## begin

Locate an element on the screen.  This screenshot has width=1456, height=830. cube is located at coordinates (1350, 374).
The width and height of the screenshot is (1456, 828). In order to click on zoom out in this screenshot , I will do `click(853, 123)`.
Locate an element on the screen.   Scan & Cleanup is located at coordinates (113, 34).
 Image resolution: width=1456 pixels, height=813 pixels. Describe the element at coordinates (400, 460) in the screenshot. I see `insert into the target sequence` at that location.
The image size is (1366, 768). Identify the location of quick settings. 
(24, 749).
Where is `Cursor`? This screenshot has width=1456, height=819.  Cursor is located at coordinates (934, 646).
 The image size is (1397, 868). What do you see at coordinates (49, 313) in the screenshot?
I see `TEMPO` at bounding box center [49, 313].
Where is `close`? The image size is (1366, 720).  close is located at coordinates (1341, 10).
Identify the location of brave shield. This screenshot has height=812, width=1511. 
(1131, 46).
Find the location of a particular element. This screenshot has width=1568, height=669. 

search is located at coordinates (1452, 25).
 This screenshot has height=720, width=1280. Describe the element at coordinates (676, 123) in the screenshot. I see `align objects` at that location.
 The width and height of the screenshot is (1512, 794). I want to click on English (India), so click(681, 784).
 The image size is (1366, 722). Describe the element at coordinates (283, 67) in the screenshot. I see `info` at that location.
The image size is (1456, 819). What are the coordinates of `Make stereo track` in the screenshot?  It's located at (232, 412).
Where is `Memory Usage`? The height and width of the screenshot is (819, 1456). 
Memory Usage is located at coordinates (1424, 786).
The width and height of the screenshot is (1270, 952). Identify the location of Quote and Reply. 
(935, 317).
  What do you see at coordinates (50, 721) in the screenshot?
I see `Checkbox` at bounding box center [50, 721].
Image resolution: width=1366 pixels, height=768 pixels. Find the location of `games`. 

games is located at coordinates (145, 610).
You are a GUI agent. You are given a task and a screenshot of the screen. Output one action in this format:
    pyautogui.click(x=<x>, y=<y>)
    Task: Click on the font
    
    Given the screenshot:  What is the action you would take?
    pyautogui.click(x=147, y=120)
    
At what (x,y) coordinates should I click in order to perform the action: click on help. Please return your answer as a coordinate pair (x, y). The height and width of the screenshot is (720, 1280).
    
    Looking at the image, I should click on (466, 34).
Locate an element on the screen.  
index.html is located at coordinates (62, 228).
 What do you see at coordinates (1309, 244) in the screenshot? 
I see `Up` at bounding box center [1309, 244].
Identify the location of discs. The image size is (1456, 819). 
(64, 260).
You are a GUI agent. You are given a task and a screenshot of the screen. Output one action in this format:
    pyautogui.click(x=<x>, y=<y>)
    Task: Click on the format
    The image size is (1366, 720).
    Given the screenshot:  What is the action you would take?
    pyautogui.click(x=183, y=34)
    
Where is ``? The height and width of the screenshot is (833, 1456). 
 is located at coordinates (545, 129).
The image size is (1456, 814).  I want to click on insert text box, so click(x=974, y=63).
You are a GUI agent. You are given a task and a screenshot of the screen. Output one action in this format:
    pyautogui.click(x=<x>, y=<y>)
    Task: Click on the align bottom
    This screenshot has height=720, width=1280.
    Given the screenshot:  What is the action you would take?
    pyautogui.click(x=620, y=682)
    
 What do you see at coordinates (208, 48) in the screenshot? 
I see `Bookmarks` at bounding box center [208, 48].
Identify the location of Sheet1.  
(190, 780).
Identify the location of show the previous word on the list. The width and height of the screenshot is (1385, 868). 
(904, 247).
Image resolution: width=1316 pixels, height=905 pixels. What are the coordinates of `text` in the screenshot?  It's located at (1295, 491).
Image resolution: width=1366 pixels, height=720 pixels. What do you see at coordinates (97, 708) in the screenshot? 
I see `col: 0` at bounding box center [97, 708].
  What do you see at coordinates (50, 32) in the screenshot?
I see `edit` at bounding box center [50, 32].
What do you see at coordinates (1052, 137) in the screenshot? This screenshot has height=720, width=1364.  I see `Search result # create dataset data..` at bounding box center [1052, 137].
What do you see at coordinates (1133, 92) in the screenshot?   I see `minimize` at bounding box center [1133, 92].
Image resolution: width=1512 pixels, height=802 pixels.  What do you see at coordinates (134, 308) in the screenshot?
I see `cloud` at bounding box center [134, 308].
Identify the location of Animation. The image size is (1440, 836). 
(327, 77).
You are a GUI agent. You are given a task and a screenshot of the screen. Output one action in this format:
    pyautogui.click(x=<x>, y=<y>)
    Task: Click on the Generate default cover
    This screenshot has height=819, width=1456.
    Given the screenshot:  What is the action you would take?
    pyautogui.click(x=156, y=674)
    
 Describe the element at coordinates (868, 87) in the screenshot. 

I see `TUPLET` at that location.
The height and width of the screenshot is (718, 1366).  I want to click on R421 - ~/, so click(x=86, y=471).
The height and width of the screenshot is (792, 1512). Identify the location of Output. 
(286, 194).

## end

Aim of the task: Retype all of the material above character for character.

Response to this task:
Locate an element on the screen.  This screenshot has width=1456, height=830. cube is located at coordinates (1350, 374).
The width and height of the screenshot is (1456, 828). In order to click on zoom out in this screenshot , I will do `click(853, 123)`.
Locate an element on the screen.   Scan & Cleanup is located at coordinates (113, 34).
 Image resolution: width=1456 pixels, height=813 pixels. Describe the element at coordinates (400, 460) in the screenshot. I see `insert into the target sequence` at that location.
The image size is (1366, 768). Identify the location of quick settings. 
(24, 749).
Where is `Cursor`? This screenshot has width=1456, height=819.  Cursor is located at coordinates (934, 646).
 The image size is (1397, 868). What do you see at coordinates (49, 313) in the screenshot?
I see `TEMPO` at bounding box center [49, 313].
Where is `close`? The image size is (1366, 720).  close is located at coordinates (1341, 10).
Identify the location of brave shield. This screenshot has height=812, width=1511. 
(1131, 46).
Find the location of a particular element. This screenshot has width=1568, height=669. 

search is located at coordinates (1452, 25).
 This screenshot has height=720, width=1280. Describe the element at coordinates (676, 123) in the screenshot. I see `align objects` at that location.
 The width and height of the screenshot is (1512, 794). I want to click on English (India), so click(681, 784).
 The image size is (1366, 722). Describe the element at coordinates (283, 67) in the screenshot. I see `info` at that location.
The image size is (1456, 819). What are the coordinates of `Make stereo track` in the screenshot?  It's located at (232, 412).
Where is `Memory Usage`? The height and width of the screenshot is (819, 1456). 
Memory Usage is located at coordinates (1424, 786).
The width and height of the screenshot is (1270, 952). Identify the location of Quote and Reply. 
(935, 317).
  What do you see at coordinates (50, 721) in the screenshot?
I see `Checkbox` at bounding box center [50, 721].
Image resolution: width=1366 pixels, height=768 pixels. Find the location of `games`. 

games is located at coordinates (145, 610).
You are a GUI agent. You are given a task and a screenshot of the screen. Output one action in this format:
    pyautogui.click(x=<x>, y=<y>)
    Task: Click on the font
    
    Given the screenshot:  What is the action you would take?
    pyautogui.click(x=147, y=120)
    
At what (x,y) coordinates should I click in order to perform the action: click on help. Please return your answer as a coordinate pair (x, y). The height and width of the screenshot is (720, 1280).
    
    Looking at the image, I should click on (466, 34).
Locate an element on the screen.  
index.html is located at coordinates (62, 228).
 What do you see at coordinates (1309, 244) in the screenshot? 
I see `Up` at bounding box center [1309, 244].
Identify the location of discs. The image size is (1456, 819). 
(64, 260).
You are a GUI agent. You are given a task and a screenshot of the screen. Output one action in this format:
    pyautogui.click(x=<x>, y=<y>)
    Task: Click on the format
    The image size is (1366, 720).
    Given the screenshot:  What is the action you would take?
    pyautogui.click(x=183, y=34)
    
Where is ``? The height and width of the screenshot is (833, 1456). 
 is located at coordinates (545, 129).
The image size is (1456, 814).  I want to click on insert text box, so click(x=974, y=63).
You are a GUI agent. You are given a task and a screenshot of the screen. Output one action in this format:
    pyautogui.click(x=<x>, y=<y>)
    Task: Click on the align bottom
    This screenshot has height=720, width=1280.
    Given the screenshot:  What is the action you would take?
    pyautogui.click(x=620, y=682)
    
 What do you see at coordinates (208, 48) in the screenshot? 
I see `Bookmarks` at bounding box center [208, 48].
Identify the location of Sheet1.  
(190, 780).
Identify the location of show the previous word on the list. The width and height of the screenshot is (1385, 868). 
(904, 247).
Image resolution: width=1316 pixels, height=905 pixels. What are the coordinates of `text` in the screenshot?  It's located at (1295, 491).
Image resolution: width=1366 pixels, height=720 pixels. What do you see at coordinates (97, 708) in the screenshot? 
I see `col: 0` at bounding box center [97, 708].
  What do you see at coordinates (50, 32) in the screenshot?
I see `edit` at bounding box center [50, 32].
What do you see at coordinates (1052, 137) in the screenshot? This screenshot has height=720, width=1364.  I see `Search result # create dataset data..` at bounding box center [1052, 137].
What do you see at coordinates (1133, 92) in the screenshot?   I see `minimize` at bounding box center [1133, 92].
Image resolution: width=1512 pixels, height=802 pixels.  What do you see at coordinates (134, 308) in the screenshot?
I see `cloud` at bounding box center [134, 308].
Identify the location of Animation. The image size is (1440, 836). 
(327, 77).
You are a GUI agent. You are given a task and a screenshot of the screen. Output one action in this format:
    pyautogui.click(x=<x>, y=<y>)
    Task: Click on the Generate default cover
    This screenshot has height=819, width=1456.
    Given the screenshot:  What is the action you would take?
    pyautogui.click(x=156, y=674)
    
 Describe the element at coordinates (868, 87) in the screenshot. 

I see `TUPLET` at that location.
The height and width of the screenshot is (718, 1366).  I want to click on R421 - ~/, so click(x=86, y=471).
The height and width of the screenshot is (792, 1512). Identify the location of Output. 
(286, 194).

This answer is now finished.